Battery life and storage are long enough for most office schedules, though power users will want to sync recordings to the cloud after long sessions. The youth edition’s monthly transcription allowance makes sense for budget buyers, while the flagship’s unlimited plan better suits heavy use in sales, recruiting, support, or journalism. Companies should set policies for consent and privacy. Call recording and in room recording are regulated in many regions, and team norms work best when everyone knows when the recorder is active and how the transcripts will be used. DingTalk’s encryption and private deployment options address corporate security, yet governance still requires internal rules about retention, access, and deletion.

Who stands to benefit

Sales representatives can record client calls, enter key points into a CRM through DingTalk integrations, and generate follow ups without typing. Recruiters and HR teams can use templates for interviews, which produce summaries of a candidate’s experience and communication style that can be reviewed by hiring managers. Teachers and students can turn lectures into notes with time stamps, then search within the transcript for study sessions.
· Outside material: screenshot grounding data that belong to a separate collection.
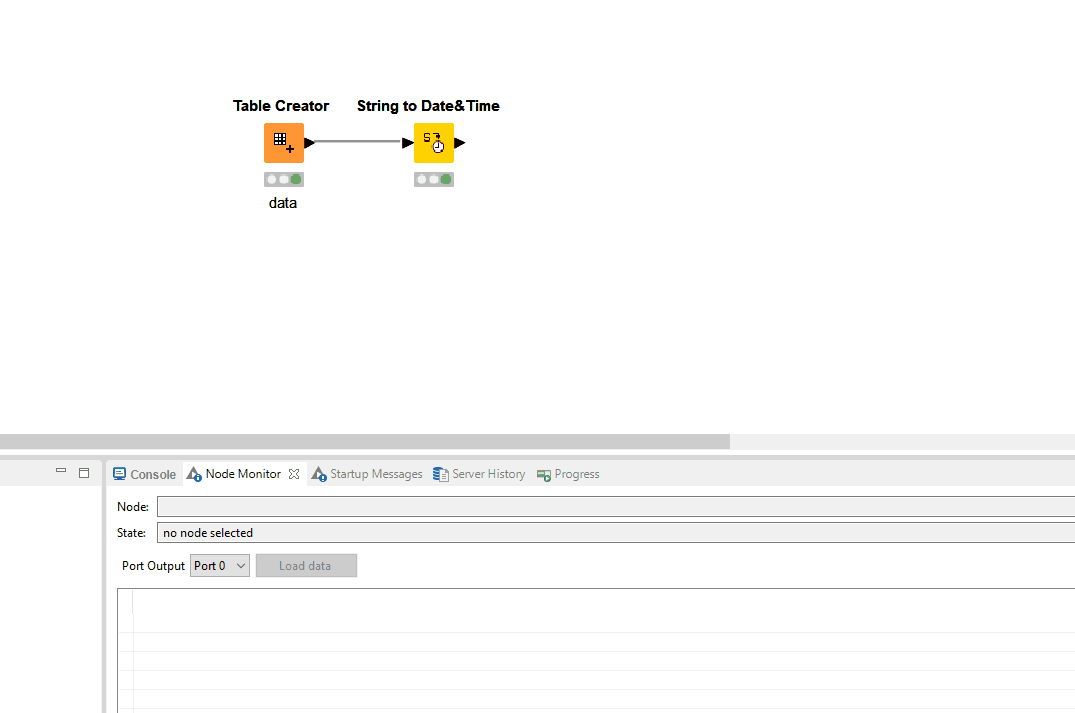Maximize the left side panel
Viewport: 1075px width, 713px height.
coord(84,472)
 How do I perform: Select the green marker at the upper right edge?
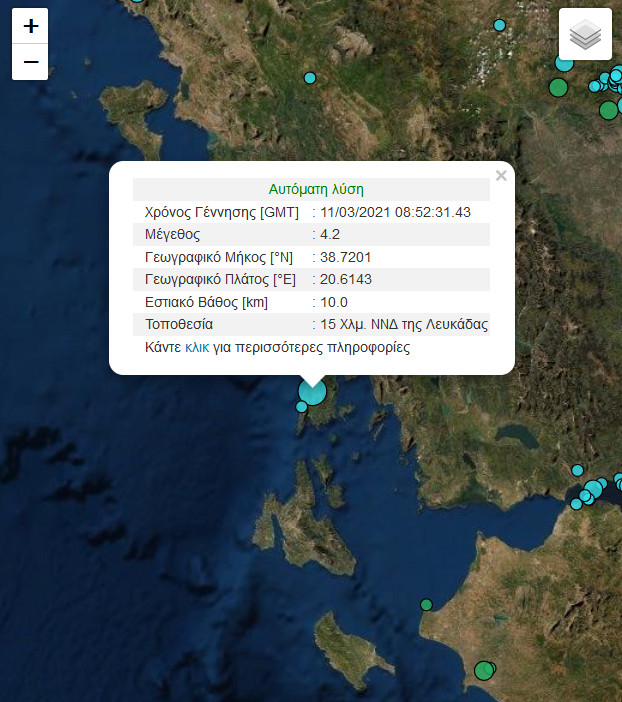tap(608, 110)
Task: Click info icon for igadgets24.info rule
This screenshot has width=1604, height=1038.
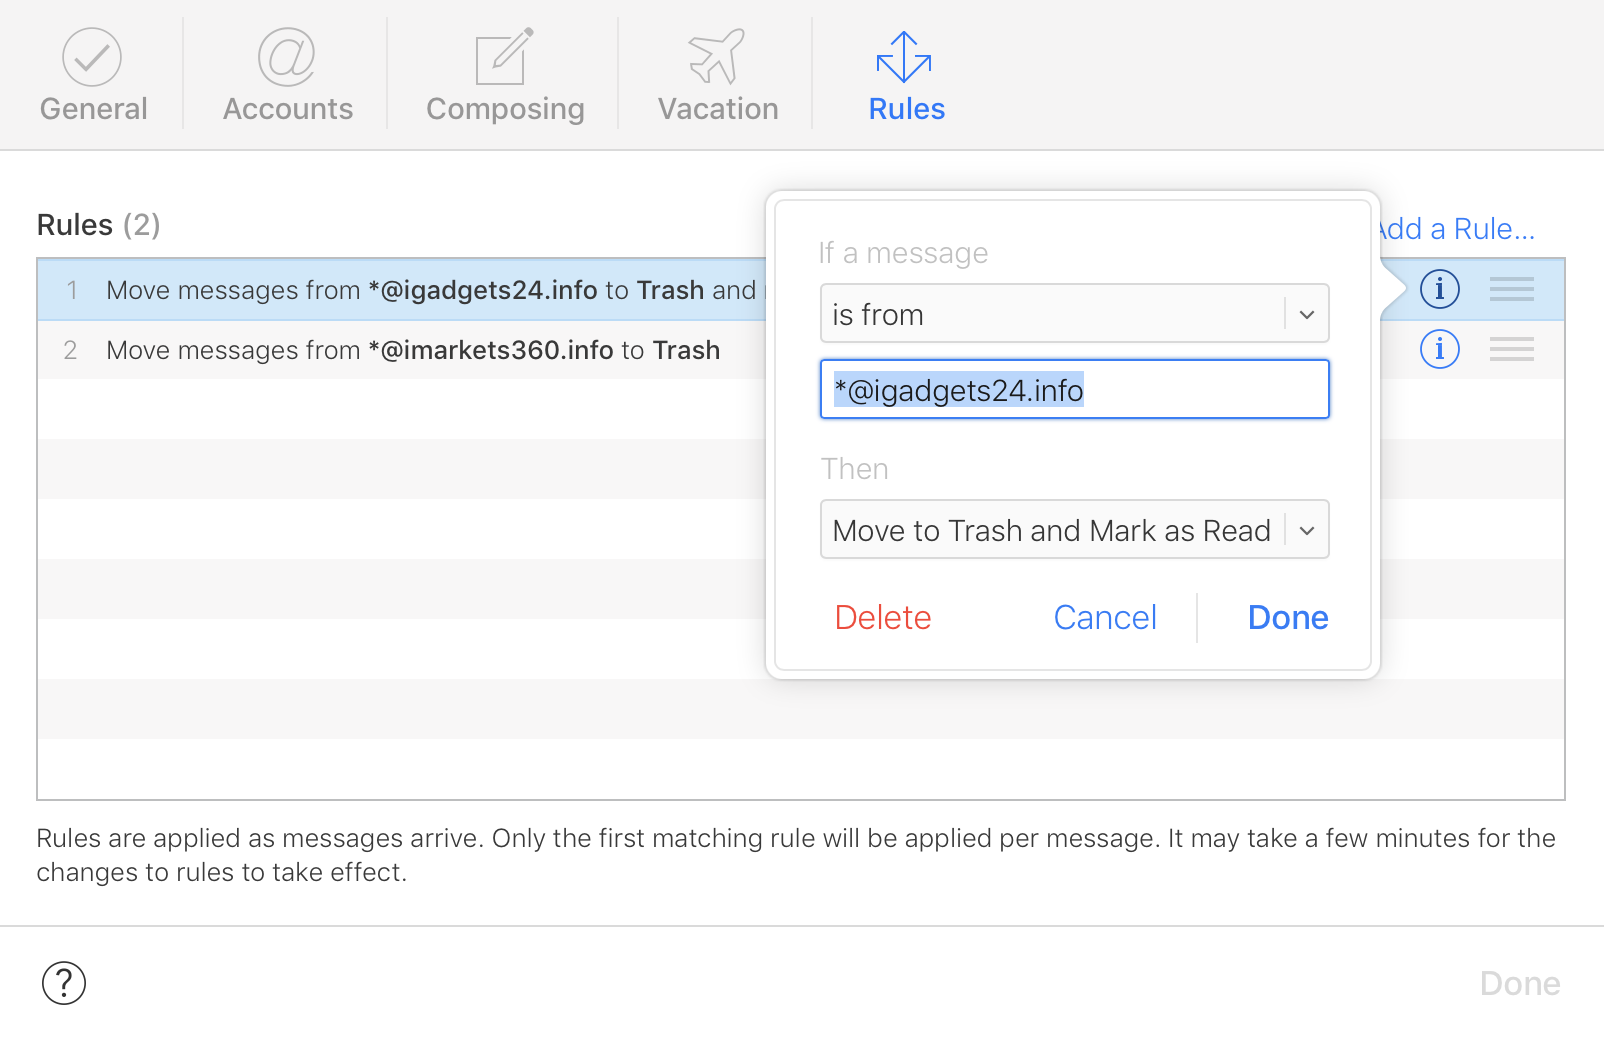Action: point(1439,289)
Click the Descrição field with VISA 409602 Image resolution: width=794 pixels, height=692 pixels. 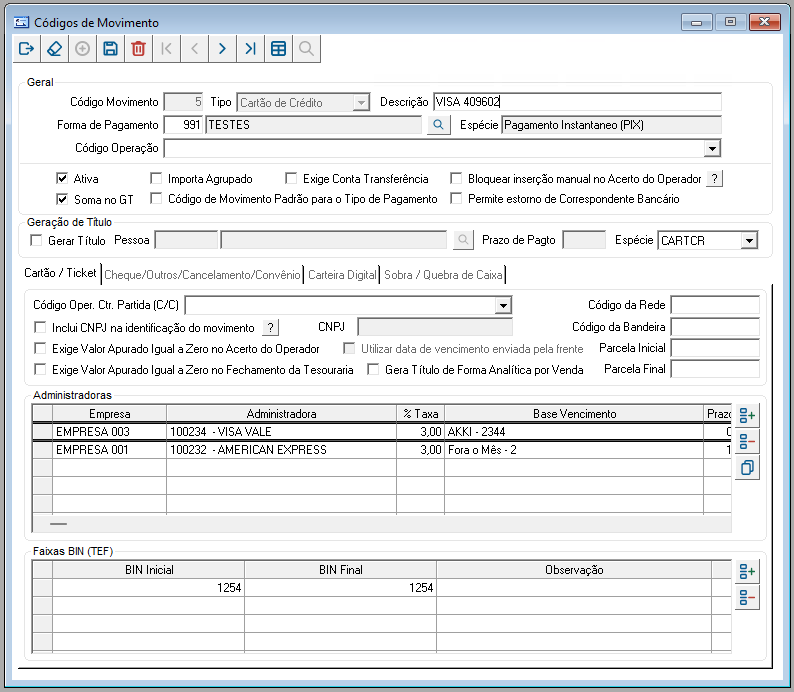click(x=577, y=101)
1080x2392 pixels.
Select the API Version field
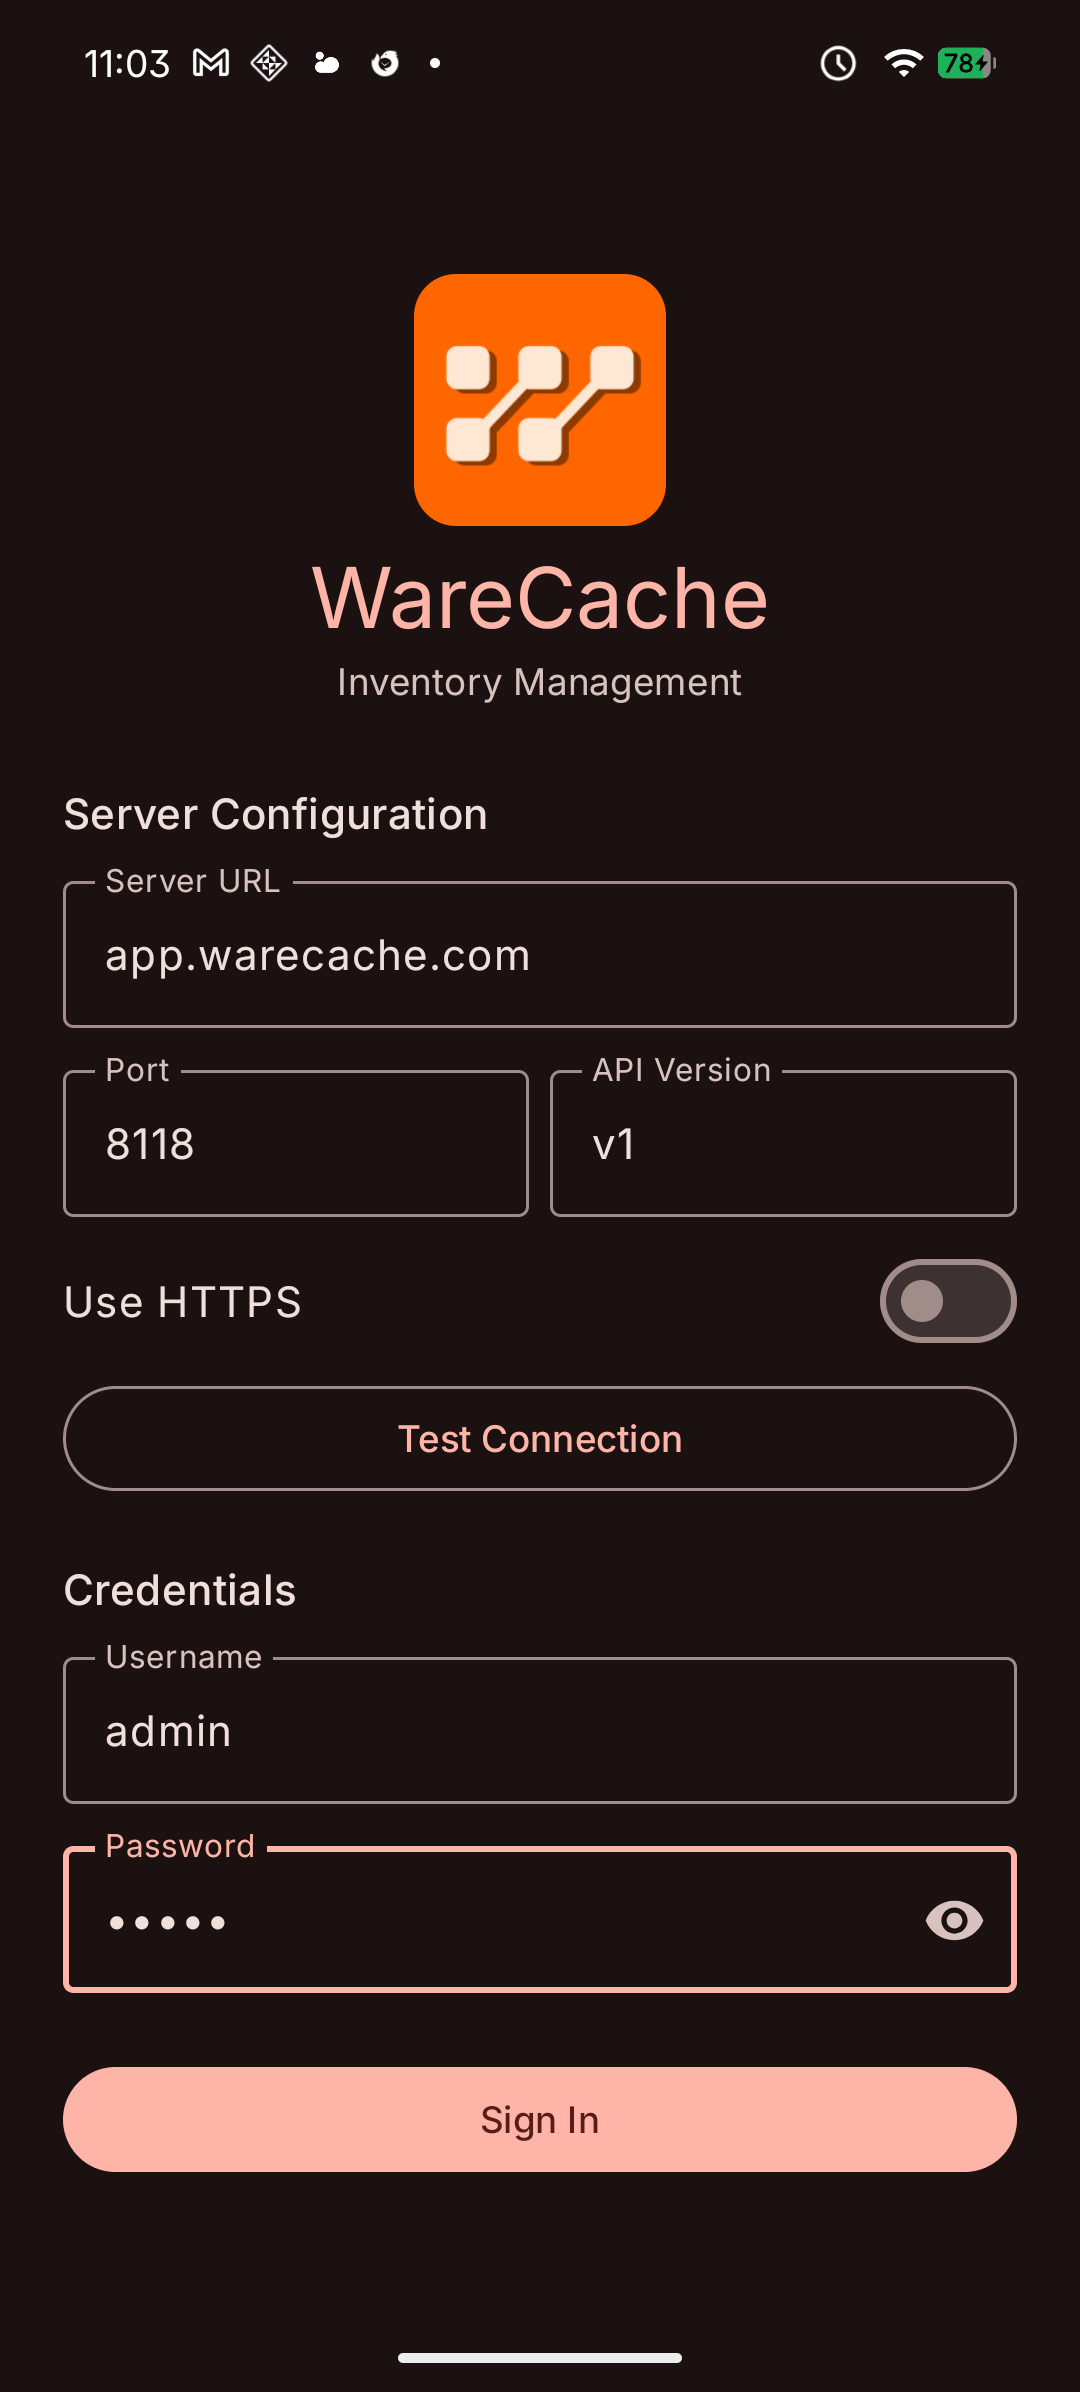(x=783, y=1144)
Doctors and administrators can capture consultations and produce summaries that help populate electronic records, subject to local regulations and hospital policies. Lawyers, journalists, consultants, and customer support staff can all convert talk into text that becomes documentation and action items in team spaces.

For small businesses, the lower priced model offers a cost effective way to bring AI note taking into daily operations. Larger organizations get the benefit of fleet deployment, centralized control, and the broader DingTalk 8.0 suite, where conversations feed schedules, approvals, and dashboards. The result is a single flow from spoken word to structured work, handled by hardware small enough to slip into a badge holder.

Highlights

  • DingTalk A1 is a credit card sized AI recorder that captures, transcribes, translates, and summarizes speech.
  • Two models launch in China at 499 yuan and 799 yuan, undercutting rivals such as Plaud Note Pro and Mobvoi TicNote.
  • The transcription model was trained on more than 100 million hours of audio and supports over 100 languages and 30 Chinese dialects.
  • Flagship edition adds an aluminum alloy body, a small display, six microphones including bone conduction, and unlimited AI services.
  • Hardware specs include 3.8 mm thickness, 40.8 g weight, a 660 mAh battery rated for up to 45 hours of recording, and 64 GB storage.
  • Security features include encryption across device, app, and cloud, plus enterprise options for private deployment and centralized management.
  • The device integrates with the DingTalk app and AI Note system, feeding summaries, action items, mind maps, and searchable notes into team workflows.
  • The first batch of 1,000 units sold out; open sales are slated for September 15 through the official store.
  • China’s AI hardware market is projected by Runto to reach about 1.1 trillion yuan in 2025 and more than double by 2030.